男性型脱毛症(AGA)の基礎的研究 (第3部) 遺伝子解析、他の話題

脱毛症に関連する遺伝的要因
ゲノム薬理学的研究

男性型脱毛症(AGA)では、性関連の、常染色体性優性遺伝が関与していることが、指摘されています。

AGAで、脱毛の発症に関連している可能性がある遺伝的要因として、最近、200以上の遺伝子と、数千の一塩基多型(SNP)が、同定されています。

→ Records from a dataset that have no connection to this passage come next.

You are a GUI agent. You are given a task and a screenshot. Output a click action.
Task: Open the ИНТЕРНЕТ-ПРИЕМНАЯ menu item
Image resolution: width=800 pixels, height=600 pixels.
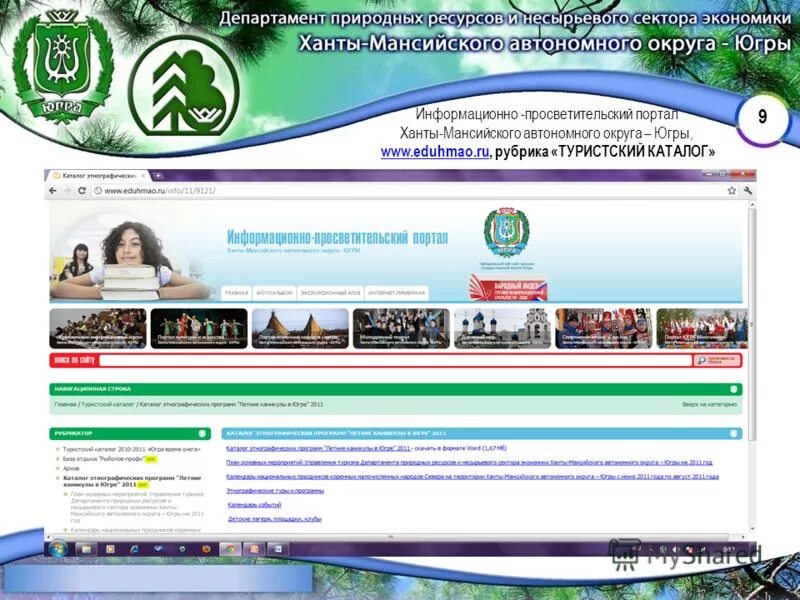click(396, 289)
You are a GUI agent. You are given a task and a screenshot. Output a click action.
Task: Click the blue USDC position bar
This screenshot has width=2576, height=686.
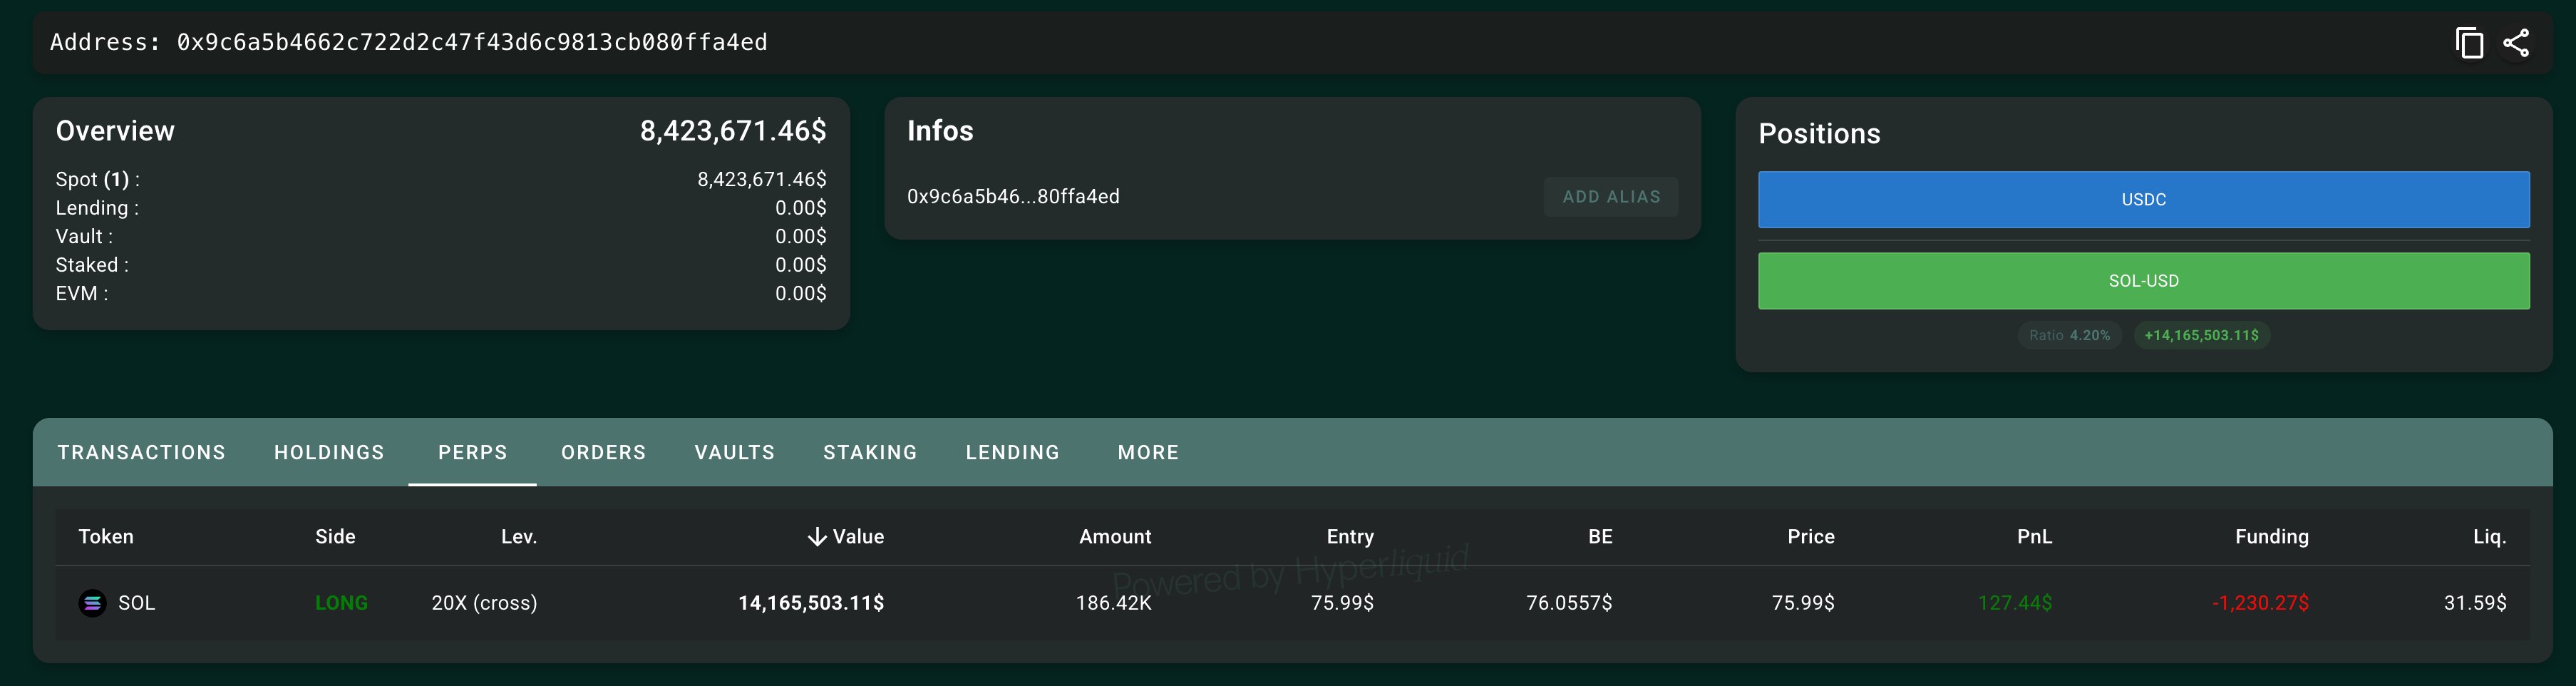[2143, 200]
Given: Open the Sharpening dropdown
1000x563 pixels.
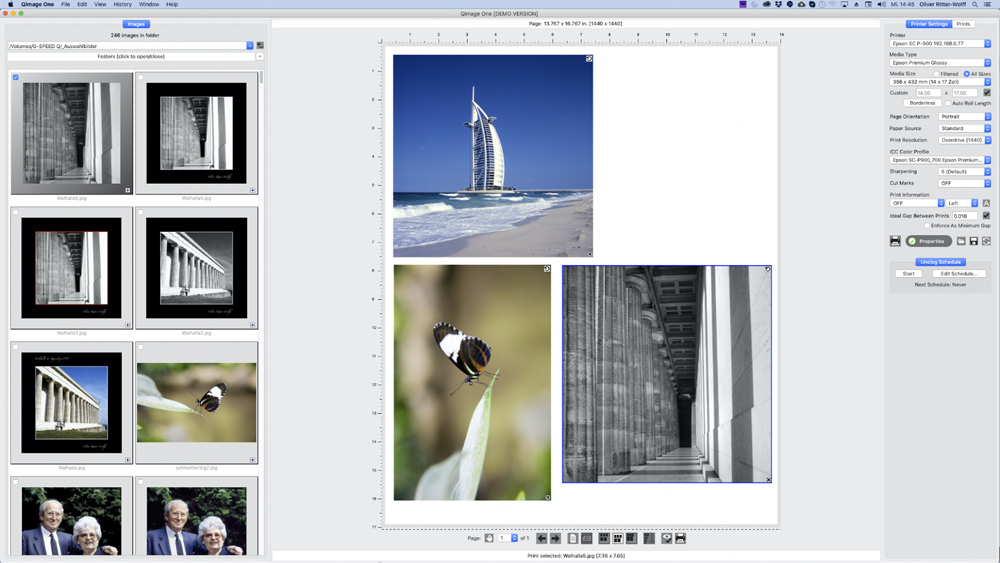Looking at the screenshot, I should 965,172.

なかでも、男性と女性のAGAで重要な役割を果たしている遺伝的要因としては、ステロイド代謝遺伝子CYP 17や、CYP 19、あるいは、第2染色体および第5染色体、5α還元酵素I型とII型をコードするSRD5A遺伝子、アロマターゼ、などが含まれています。

患者さんごとのDNA解析

一部の患者さんで、ある育毛剤によい反応がみられても、同じ薬が、他の患者さんではあまり効果がない、ということがよくあります。

ある薬物に対する、レスポンダー(反応の良い人)と、非レスポンダー(反応の良くない人)では、どこが違うのでしょうか?

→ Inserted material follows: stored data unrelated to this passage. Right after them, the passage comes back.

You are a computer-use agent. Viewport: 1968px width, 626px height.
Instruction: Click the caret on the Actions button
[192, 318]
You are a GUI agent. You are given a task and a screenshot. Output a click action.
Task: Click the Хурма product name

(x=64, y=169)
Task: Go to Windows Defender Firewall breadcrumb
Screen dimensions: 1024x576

薄毛の治療に対する反応性の違いは、遺伝子の違いに関係している可能性が考えられています。今後は、DNAの遺伝的変異の解析により、患者さんごとに、遺伝子の違いが明らかになるでしょう。

男性型脱毛症の個々の患者さんごとに、有効な薬剤を選択する際に、まず遺伝子を解析して、その結果により、薬を選択することが、将来は、スタンダードな治療法となる可能性があります。

こうして、DNA変異の遺伝子解析の進歩により、薄毛に対して、症例ごとにカスタマイズされた治療が、可能になるかもしれません。

アデニルシクラーゼとサイクリックAMP

頭髪の発育に関する性ホルモンの影響は、おそらく、セカンドメッセンジャーと、アデニルシクラーゼ、および環状アデノシン一リン酸(cAMP)によって制御されています。

DHTは、アデニルシクラーゼを阻害します。
テストステロンはアデニルシクラーゼを阻害しません。

エストロンは、アデニルシクラーゼ活性を刺激します。

頭髪に対するアンドロゲンの効果は、DHTとの競合を通じて、エストロンによって調節されています。